The answer to that question became Demeter’s inspiration and five Vintage Naturals parfums were created with the idea that they, like fine wines, would vary a bit from year to year. The new scents, each organized around a single floral note, are proudly branded with their “vintage”: Patchouli 2009, Mimosa 2009, Rosebush 2009, Geranium 2009 and Lavender 2009 and sold in limited edition issues of 25,000 pieces each.

These fragrances will change over time. Over hours. Throughout the day. And year to year.

“That’s part of the wonderful experience that a natural gives you, it goes through all those permutations,” Crames said.

The new line will be available in Sephora stores starting on April 16, with more stores getting the fragrances in the fall. It is also available online at Demeter’s website.
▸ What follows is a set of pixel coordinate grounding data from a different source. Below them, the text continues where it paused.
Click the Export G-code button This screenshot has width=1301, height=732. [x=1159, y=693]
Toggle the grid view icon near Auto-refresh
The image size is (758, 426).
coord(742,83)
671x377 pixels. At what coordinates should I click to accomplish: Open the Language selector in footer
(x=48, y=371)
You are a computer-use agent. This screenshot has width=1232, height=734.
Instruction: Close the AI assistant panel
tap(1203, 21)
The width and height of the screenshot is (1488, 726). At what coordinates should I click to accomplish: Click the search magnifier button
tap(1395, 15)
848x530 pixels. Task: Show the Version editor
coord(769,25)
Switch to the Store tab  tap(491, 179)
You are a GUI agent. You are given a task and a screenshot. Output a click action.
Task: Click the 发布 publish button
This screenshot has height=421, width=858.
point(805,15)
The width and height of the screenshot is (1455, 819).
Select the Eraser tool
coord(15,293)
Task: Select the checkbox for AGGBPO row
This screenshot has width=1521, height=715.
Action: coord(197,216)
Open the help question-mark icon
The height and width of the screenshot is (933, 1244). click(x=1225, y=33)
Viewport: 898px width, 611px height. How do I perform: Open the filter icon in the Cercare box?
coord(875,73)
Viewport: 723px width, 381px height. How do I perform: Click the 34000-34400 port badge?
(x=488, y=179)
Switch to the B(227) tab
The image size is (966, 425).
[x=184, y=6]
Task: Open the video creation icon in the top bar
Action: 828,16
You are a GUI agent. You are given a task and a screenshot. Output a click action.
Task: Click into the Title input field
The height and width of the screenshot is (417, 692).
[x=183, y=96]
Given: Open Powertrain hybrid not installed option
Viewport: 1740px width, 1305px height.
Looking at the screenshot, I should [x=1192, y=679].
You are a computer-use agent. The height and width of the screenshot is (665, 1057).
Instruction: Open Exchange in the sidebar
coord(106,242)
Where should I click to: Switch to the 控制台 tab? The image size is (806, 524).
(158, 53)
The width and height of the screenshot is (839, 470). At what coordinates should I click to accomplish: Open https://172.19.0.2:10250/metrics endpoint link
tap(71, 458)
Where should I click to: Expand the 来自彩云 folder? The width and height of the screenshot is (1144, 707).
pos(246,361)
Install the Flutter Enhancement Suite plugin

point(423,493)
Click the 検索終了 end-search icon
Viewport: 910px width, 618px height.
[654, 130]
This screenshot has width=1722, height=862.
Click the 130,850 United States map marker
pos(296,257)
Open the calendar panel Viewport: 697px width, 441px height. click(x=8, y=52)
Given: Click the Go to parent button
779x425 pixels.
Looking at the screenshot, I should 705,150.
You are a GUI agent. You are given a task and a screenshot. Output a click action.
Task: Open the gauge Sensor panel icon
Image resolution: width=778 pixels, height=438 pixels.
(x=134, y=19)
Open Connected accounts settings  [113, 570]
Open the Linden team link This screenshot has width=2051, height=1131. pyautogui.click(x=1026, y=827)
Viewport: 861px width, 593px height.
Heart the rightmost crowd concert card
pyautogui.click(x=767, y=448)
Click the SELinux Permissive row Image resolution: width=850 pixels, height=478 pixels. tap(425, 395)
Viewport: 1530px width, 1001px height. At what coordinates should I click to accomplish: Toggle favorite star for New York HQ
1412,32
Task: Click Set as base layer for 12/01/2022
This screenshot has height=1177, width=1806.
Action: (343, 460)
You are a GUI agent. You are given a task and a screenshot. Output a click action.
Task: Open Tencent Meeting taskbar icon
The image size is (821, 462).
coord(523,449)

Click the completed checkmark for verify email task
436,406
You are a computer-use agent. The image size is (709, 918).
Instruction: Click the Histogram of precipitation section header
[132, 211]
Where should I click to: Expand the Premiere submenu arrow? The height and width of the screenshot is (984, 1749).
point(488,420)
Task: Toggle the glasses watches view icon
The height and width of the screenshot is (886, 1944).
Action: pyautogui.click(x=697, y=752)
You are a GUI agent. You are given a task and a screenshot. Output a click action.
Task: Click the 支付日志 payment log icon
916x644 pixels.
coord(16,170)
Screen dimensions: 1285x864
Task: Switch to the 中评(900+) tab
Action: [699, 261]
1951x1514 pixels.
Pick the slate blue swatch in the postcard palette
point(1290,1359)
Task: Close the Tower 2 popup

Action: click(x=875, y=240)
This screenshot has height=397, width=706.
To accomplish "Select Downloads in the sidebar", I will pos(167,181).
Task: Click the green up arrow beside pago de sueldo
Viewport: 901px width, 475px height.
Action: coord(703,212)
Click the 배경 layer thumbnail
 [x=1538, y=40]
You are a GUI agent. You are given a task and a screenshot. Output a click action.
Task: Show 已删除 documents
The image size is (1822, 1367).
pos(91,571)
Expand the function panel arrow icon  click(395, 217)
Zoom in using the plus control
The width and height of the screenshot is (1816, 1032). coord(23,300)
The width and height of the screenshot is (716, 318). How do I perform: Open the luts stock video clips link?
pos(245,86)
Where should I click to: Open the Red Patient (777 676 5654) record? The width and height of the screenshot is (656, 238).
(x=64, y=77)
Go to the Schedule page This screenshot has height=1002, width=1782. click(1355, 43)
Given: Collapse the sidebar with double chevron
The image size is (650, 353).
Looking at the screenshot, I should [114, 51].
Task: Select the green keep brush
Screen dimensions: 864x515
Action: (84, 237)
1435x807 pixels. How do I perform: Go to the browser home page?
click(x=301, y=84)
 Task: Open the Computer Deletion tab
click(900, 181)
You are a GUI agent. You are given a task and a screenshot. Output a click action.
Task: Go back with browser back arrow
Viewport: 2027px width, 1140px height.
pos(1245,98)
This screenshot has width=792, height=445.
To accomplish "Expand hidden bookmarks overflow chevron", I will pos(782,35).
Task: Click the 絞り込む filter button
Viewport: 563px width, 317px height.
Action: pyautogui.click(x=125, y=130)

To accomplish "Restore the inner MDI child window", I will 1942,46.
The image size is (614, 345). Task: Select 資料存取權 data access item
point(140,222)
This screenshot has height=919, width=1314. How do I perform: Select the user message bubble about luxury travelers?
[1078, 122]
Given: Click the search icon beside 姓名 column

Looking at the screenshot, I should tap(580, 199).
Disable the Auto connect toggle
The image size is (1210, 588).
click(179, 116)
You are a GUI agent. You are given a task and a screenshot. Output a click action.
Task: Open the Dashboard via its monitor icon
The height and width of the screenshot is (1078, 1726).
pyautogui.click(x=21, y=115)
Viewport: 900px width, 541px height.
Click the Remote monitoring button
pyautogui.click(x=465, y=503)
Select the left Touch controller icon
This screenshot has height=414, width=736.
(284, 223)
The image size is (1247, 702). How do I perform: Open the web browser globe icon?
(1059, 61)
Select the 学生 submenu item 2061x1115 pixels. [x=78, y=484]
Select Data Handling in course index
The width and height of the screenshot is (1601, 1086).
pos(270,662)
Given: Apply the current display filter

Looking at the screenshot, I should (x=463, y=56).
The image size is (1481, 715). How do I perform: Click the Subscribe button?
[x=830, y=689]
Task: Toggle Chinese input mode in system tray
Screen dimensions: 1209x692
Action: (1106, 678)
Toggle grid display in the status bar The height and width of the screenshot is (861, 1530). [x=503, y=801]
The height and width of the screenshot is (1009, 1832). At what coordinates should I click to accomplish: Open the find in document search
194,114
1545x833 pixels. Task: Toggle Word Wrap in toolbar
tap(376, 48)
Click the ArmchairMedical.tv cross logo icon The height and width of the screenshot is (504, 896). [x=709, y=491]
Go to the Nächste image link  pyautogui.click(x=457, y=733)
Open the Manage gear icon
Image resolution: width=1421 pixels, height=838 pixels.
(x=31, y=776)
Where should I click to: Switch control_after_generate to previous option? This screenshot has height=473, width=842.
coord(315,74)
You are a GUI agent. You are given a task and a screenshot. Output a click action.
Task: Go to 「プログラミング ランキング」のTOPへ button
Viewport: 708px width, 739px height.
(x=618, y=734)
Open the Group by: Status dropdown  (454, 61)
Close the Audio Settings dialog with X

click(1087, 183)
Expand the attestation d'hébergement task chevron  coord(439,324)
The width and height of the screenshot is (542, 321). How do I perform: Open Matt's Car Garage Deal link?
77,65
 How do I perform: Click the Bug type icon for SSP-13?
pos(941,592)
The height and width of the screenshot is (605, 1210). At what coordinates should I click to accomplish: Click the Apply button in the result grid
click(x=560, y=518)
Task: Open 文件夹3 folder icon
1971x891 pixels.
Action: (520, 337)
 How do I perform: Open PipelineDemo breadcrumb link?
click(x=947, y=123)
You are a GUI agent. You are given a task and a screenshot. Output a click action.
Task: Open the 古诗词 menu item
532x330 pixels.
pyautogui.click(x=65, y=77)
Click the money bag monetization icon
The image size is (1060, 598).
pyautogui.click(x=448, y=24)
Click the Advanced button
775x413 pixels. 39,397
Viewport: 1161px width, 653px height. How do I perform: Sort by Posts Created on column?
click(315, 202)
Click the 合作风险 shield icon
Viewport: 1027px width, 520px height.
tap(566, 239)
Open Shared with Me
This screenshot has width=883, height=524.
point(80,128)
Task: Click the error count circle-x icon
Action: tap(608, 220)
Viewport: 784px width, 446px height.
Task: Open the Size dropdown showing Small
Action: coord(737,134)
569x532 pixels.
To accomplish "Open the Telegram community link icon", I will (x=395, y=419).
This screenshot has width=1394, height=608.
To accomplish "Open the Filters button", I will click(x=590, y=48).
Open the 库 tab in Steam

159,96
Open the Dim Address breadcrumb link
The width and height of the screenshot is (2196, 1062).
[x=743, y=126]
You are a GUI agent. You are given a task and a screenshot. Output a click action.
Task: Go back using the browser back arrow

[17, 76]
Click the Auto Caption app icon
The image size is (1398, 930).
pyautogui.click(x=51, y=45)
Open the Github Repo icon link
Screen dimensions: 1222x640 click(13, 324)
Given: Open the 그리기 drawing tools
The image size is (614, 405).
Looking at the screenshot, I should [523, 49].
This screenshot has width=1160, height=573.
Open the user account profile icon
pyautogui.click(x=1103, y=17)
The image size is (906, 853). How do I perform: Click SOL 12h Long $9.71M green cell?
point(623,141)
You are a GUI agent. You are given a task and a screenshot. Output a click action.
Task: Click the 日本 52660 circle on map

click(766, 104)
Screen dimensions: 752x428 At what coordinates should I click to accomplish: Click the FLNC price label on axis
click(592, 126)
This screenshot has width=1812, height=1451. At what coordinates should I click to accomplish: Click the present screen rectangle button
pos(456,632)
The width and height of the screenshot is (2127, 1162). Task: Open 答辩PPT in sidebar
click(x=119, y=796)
Demeter, founded in 1996 (and yes named after the Greek Goddess), has a history of turning conventional wisdom upside down. At its factory in Sunbury, Pennsylvania it produces more than 250 fragrances, most of them single note colognes that march to their own drummers, fulfilling the founders’ ambitions to make colognes that “are about you, as opposed to most designer purchases that are about aspirations,” says Crames, who owns the company with his wife, Debra Janke, and other partners. “So choosing a Demeter scent is about the memories that a scent evokes for you, and that’s about personal choice.”

The Demeter library takes “personal choice” seriously offering up a quirky list of scents like Jolly Rancher Smooth Watermelon; Tootsie Roll; White Russian, and Egg Nog, both from the Happy Hour collection; Apple Pie (of course); Freesia; Earthworm (for gardeners?) and even Laundromat – definitely not a Paris Hilton hangout, but someone’s fond memory, somewhere.